Beijing currently has 518 such restricted areas, where cases have been identified, or close contacts live or have visited.
Although the capital has yet to impose a city-wide lockdown of the sort that has sparked food shortages and rare displays of civil unrest in Shanghai, much of the city has been brought to a standstill. Authorities on Wednesday shut more than 40 subway stations and 158 bus routes, adding to a growing list of measures that include erecting barricades around residential areas, banning indoor dining, and shuttering many cinemas, malls and gyms.
Many businesses and residents fear that harsher measures could soon be on the way.
“We are trying to plan, but we cannot plan for everything.
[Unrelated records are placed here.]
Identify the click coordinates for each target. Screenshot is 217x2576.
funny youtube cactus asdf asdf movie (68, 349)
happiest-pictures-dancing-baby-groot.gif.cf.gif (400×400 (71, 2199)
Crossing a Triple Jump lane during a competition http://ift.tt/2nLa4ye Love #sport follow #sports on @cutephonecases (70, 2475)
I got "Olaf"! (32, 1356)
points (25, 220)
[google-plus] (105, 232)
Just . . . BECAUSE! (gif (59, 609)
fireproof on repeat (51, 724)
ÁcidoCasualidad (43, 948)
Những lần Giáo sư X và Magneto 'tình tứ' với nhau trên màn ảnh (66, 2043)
Small businesses, including ours, still need to deliver but our resources are getting limited by the day,” a business consultant, who spoke on condition of anonymity, told Al Jazeera, expressing concern about the uncertainty in the capital and the strain being put on the resources of small and medium enterprises (SMEs).
While a protracted fight against the pandemic has forced SMEs to be “nimble, innovative, and able to pivot quickly” to survive, she said she was concerned about keeping above water in the months ahead.
“I don’t imagine the rest of the year being easy at all.”
After the disruption of shutting down Shanghai, another city-wide lockdown would deal a serious blow to business confidence at a time when the economic costs of Beijing’s “dynamic zero-COVID” strategy are becoming increasingly visible.
China’s services sector activity shrank at the second-steepest rate on record in April, a private-sector survey showed on Thursday.
The Caixin services purchasing managers’ index (PMI) stood at 36.2 last month, the second-lowest since the survey begun in November 2005 and down from 42 in March. The index hit a record low of 26.5 in February 2020 during the onset of the pandemic.”.
“Businesses have already indicated that they have had to delay or decrease investments due to the Shanghai lockdowns and this will only be exacerbated if the same occurs in Beijing,” Sally Xu, a policy analyst at the British Chamber of Commerce in China, told Al Jazeera.
“There is also the impact on sentiment about China as a viable and attractive international business destination, with continued lockdowns and uncertainty impacting employee morale and business confidence in the ability to grow and expand in the China market,” Xu added.